→ What you will do
Transcribe the stretch of the page on data visualization with Matplotlib and Seaborn from "Instead of writing" through "the pre-work section.", copying every word and punctuation mark as it appears.
----- Passage provided
Skip to content

Data Visualization in Python using Matplotlib and Seaborn

In this module of the workshop, we will use some of the libraries available with Python and Jupyter to examine our data set. In order to better understand the data, we can use visualizations such as charts, plots, and graphs. We'll use some common tools such as matplotlib and seaborn and gather some statistical insights into our data.

We'll continue to use the insurance.csv file from your project assets, so if you have not already downloaded this file to your local machine, and uploaded it to your project, do that now.

If you have not already done so, make sure that you do the work for your project setup

Getting Started with Jupyter Notebooks

Instead of writing code in a text file and then running the code with a Python command in the terminal, you can do all of your data analysis in one place. Code, output, tables, and charts can all be edited and viewed in one window in any web browser with Jupyter Notebooks. As the name suggests, this is a notebook to keep all of your ideas and data explorations in one place.

Jupyter notebooks are an open-source web application that allows you to create and share documents that contain live code, equations, visualizations and explanatory text.

Open the Jupyter notebook

  • Go the (☰) navigation menu and under the Projects section click on All Projects.

(☰) Menu -> Projects

  • Click the project name you created in the pre-work section.

  • From your Project overview page, click on the Assets tab to open the assets page where your project assets are stored and organized.

  • Scroll down to the Notebooks section of the page and click on the pencil icon at the right of the insurance-expenses-vizualization.ipynb notebook.

open notebook

  • When the Jupyter notebook is loaded and the kernel is ready, we will be ready to start executing it in the next section.

Run the Jupyter notebook

Spend some time looking through the sections of the notebook to get an overview. A notebook is composed of text (markdown or heading) cells and code cells. The markdown cells provide comments on what the code is designed to do.
----------
----- Supplied information
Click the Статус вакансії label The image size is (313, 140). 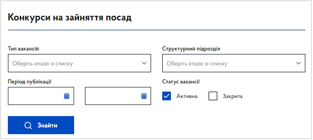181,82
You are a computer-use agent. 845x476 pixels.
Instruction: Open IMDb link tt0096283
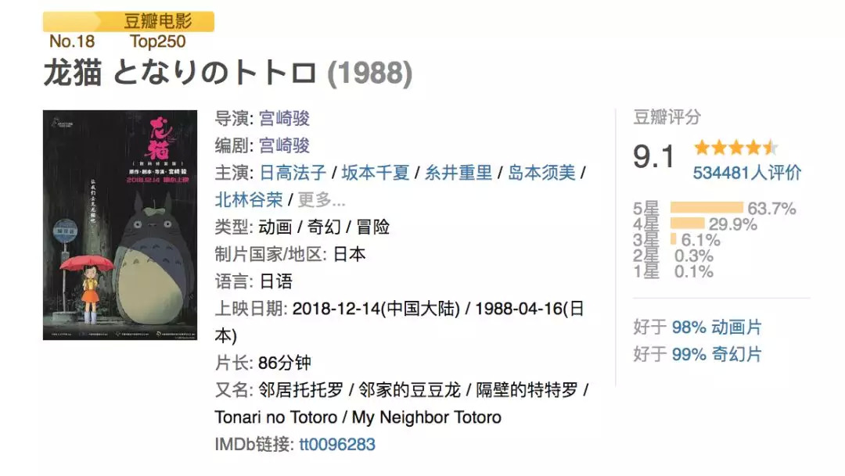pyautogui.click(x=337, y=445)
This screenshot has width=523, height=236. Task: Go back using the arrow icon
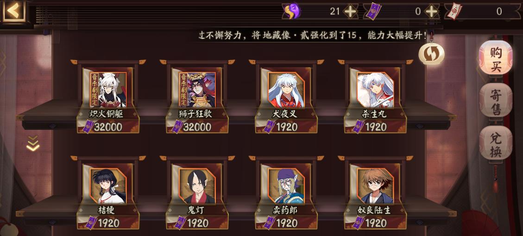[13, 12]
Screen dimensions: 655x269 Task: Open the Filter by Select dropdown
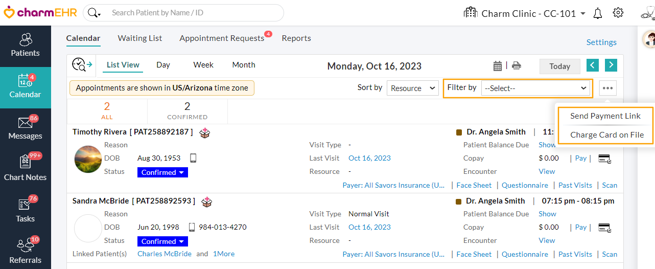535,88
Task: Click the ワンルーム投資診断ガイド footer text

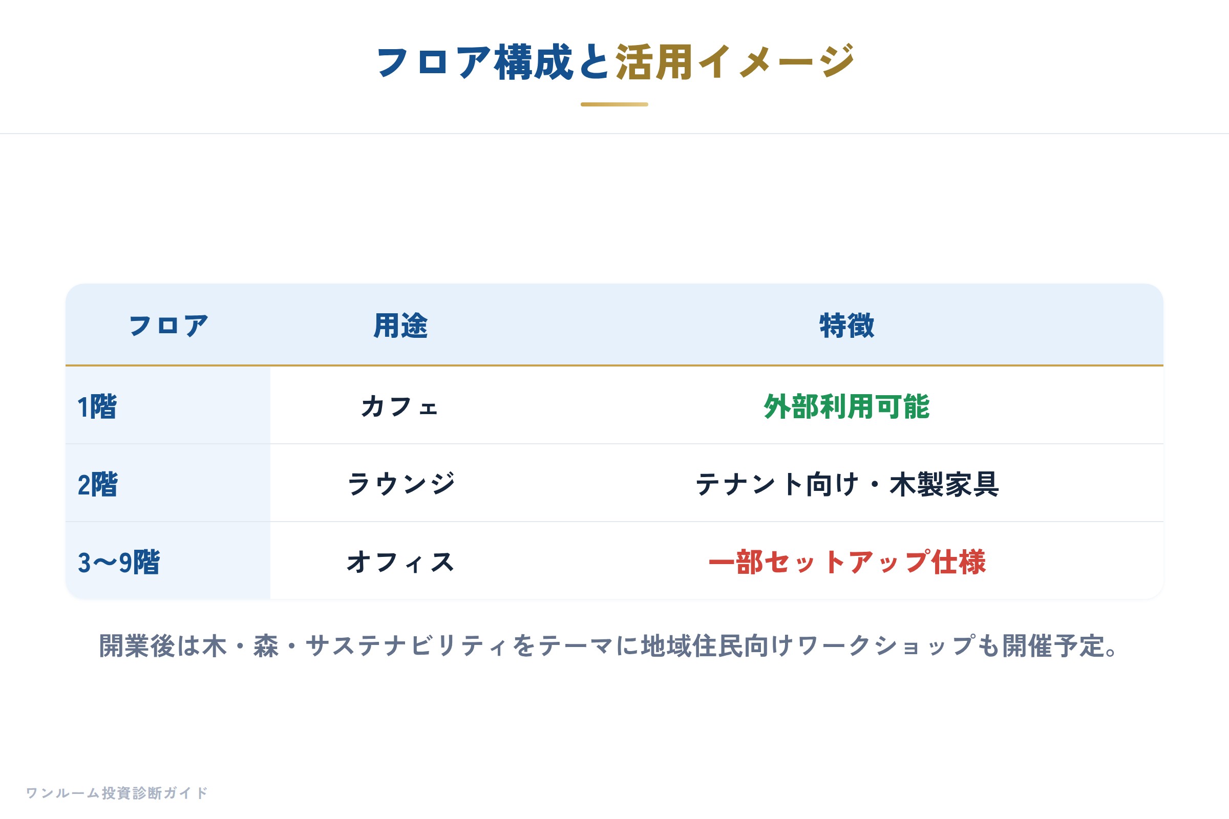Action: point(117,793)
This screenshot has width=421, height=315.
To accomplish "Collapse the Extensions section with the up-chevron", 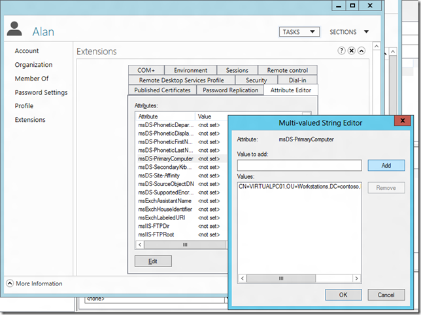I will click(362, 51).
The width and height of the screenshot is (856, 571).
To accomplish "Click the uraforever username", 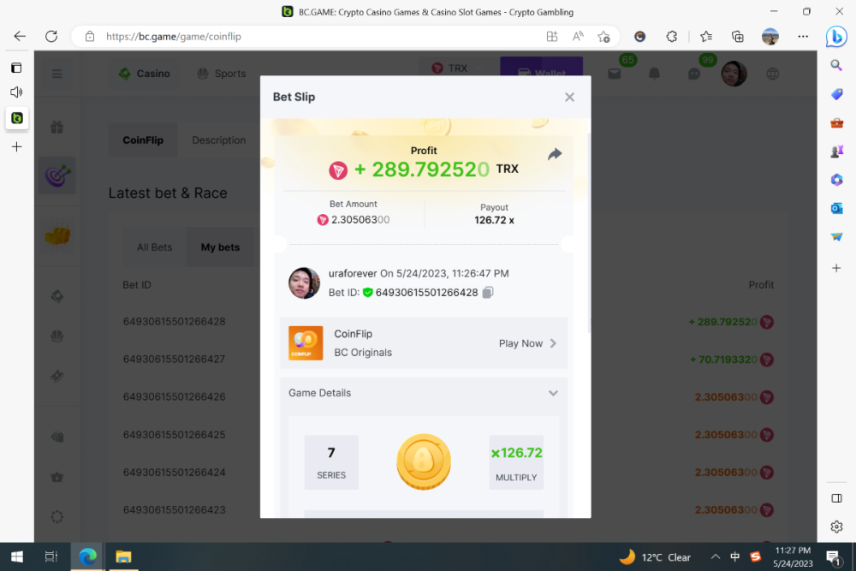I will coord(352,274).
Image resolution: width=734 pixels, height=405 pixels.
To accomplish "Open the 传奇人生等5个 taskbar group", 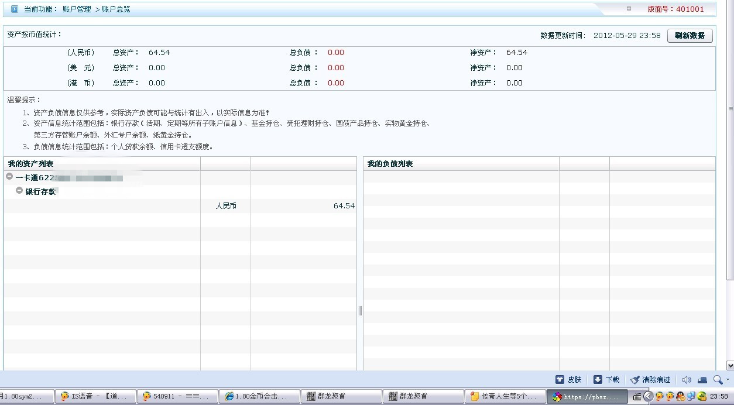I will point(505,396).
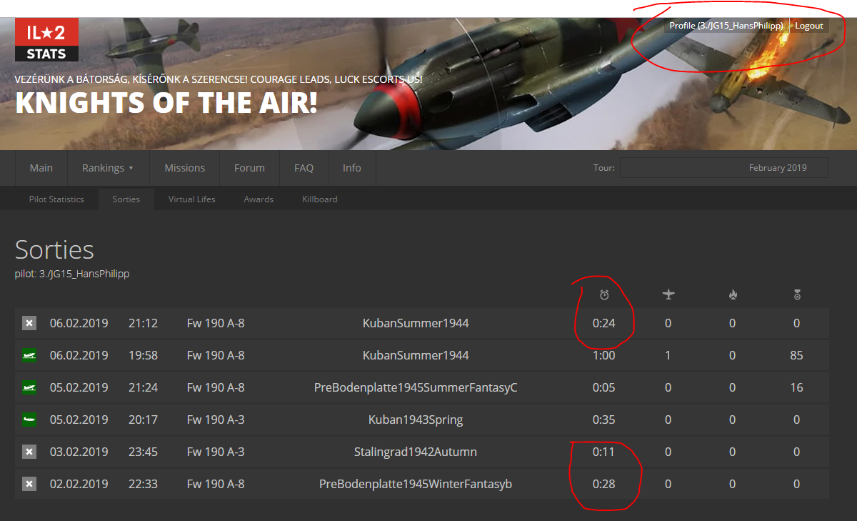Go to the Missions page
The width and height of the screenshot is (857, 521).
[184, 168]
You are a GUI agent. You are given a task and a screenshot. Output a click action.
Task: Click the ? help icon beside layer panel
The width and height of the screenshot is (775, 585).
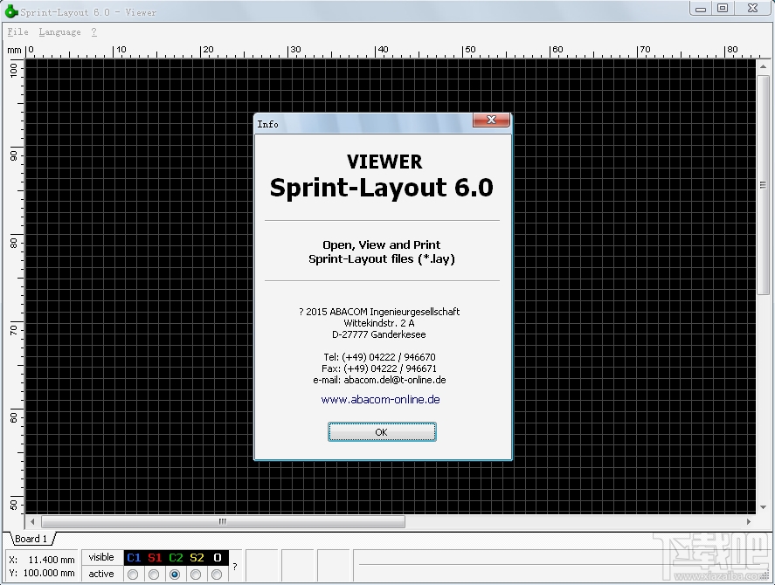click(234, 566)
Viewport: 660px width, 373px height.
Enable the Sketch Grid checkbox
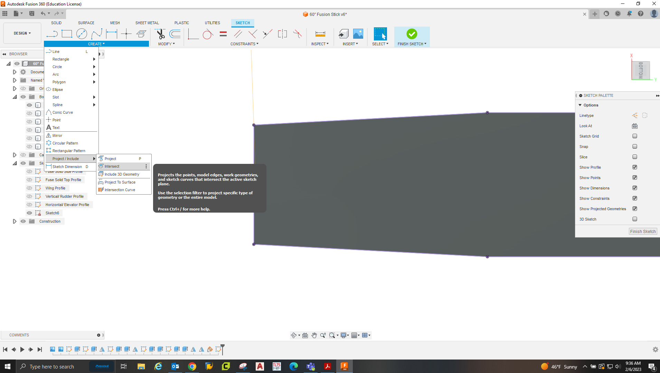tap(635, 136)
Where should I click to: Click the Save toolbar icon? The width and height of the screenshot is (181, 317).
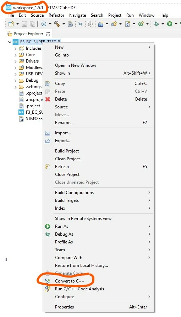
----------
→ Solution
Instead of writing code in a text file and then running the code with a Python command in the terminal, you can do all of your data analysis in one place. Code, output, tables, and charts can all be edited and viewed in one window in any web browser with Jupyter Notebooks. As the name suggests, this is a notebook to keep all of your ideas and data explorations in one place.

Jupyter notebooks are an open-source web application that allows you to create and share documents that contain live code, equations, visualizations and explanatory text.

Open the Jupyter notebook

  • Go the (☰) navigation menu and under the Projects section click on All Projects.

(☰) Menu -> Projects

  • Click the project name you created in the pre-work section.